Stored data
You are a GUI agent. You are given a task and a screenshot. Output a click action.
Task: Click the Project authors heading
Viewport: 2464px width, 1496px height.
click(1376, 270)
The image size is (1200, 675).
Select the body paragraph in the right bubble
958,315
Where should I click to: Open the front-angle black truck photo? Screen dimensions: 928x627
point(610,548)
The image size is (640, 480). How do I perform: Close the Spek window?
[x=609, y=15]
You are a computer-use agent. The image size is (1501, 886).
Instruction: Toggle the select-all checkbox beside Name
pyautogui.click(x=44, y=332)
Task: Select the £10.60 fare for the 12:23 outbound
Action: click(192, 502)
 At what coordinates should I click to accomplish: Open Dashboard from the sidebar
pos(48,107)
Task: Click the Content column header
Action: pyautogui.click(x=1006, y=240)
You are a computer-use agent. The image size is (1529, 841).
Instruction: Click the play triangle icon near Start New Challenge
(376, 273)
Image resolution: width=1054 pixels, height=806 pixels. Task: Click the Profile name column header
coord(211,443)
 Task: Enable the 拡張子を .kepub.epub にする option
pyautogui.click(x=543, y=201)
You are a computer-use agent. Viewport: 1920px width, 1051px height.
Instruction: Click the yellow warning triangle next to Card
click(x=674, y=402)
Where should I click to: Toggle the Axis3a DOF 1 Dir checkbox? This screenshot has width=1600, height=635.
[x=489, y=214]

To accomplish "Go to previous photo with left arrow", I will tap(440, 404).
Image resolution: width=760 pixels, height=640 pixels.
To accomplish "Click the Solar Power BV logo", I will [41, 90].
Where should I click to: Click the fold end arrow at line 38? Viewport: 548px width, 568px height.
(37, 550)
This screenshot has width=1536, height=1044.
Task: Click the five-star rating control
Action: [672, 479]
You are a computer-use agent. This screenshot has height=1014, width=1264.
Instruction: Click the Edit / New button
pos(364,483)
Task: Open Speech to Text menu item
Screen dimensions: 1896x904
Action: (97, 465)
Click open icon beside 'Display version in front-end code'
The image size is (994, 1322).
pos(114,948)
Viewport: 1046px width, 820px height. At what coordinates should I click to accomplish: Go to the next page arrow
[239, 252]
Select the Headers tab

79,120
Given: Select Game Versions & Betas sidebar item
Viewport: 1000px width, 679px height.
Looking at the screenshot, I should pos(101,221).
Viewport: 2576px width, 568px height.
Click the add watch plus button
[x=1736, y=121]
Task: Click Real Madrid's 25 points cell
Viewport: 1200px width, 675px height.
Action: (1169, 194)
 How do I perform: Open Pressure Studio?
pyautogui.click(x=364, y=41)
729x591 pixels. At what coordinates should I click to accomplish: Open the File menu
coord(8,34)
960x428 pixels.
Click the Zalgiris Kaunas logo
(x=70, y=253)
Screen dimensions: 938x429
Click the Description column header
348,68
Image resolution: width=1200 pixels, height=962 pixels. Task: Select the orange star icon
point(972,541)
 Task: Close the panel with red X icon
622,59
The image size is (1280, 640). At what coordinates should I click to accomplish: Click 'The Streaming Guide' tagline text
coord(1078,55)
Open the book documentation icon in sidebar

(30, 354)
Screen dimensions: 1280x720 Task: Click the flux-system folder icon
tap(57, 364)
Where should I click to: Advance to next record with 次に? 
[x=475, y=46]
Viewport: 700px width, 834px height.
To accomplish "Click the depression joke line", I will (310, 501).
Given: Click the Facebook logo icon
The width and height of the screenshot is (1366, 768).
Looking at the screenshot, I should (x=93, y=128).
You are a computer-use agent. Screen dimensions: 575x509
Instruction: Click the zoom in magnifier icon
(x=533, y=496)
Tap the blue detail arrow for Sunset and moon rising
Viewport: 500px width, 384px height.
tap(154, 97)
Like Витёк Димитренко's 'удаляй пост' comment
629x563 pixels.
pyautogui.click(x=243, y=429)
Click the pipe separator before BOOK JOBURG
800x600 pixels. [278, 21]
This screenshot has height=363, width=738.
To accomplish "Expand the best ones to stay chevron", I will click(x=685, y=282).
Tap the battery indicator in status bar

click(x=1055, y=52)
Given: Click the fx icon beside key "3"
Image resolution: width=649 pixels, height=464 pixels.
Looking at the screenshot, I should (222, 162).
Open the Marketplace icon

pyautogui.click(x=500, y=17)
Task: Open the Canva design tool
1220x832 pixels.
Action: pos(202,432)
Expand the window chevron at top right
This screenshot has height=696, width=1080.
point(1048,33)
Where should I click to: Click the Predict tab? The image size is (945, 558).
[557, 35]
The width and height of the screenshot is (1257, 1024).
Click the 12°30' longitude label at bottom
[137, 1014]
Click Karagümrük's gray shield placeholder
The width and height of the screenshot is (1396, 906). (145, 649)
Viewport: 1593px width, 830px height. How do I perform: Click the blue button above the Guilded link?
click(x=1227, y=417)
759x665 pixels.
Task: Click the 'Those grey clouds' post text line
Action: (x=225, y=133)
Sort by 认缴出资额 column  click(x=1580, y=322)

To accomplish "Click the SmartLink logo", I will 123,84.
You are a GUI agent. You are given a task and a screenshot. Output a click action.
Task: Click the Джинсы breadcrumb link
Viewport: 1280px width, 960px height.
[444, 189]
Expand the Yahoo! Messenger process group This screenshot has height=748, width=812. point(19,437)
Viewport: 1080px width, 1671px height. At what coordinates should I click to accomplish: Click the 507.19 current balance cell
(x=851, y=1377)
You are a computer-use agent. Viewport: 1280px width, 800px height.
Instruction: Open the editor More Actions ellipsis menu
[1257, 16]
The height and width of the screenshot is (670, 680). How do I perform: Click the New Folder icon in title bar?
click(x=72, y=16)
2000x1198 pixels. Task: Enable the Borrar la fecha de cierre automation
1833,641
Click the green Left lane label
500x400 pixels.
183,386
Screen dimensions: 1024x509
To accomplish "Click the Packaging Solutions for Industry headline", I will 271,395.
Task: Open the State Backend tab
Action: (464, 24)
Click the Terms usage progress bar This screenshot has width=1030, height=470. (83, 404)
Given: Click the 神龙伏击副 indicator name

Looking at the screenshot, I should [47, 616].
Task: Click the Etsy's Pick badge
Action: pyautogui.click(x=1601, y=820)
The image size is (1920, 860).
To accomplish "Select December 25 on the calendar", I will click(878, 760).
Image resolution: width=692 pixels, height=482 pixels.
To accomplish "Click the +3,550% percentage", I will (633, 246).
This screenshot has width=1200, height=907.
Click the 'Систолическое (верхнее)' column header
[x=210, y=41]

* [WHAT IS EXPECTED]:
Set down, exactly as they appear above, all lines from the one that has "Image resolution: width=649" down to the one that has "Expand the window chevron at top right", including those two and no others.

* [RESPONSE AREA]:
Image resolution: width=649 pixels, height=464 pixels.
Looking at the screenshot, I should (222, 162).
Open the Marketplace icon

pyautogui.click(x=500, y=17)
Task: Open the Canva design tool
1220x832 pixels.
Action: pos(202,432)
Expand the window chevron at top right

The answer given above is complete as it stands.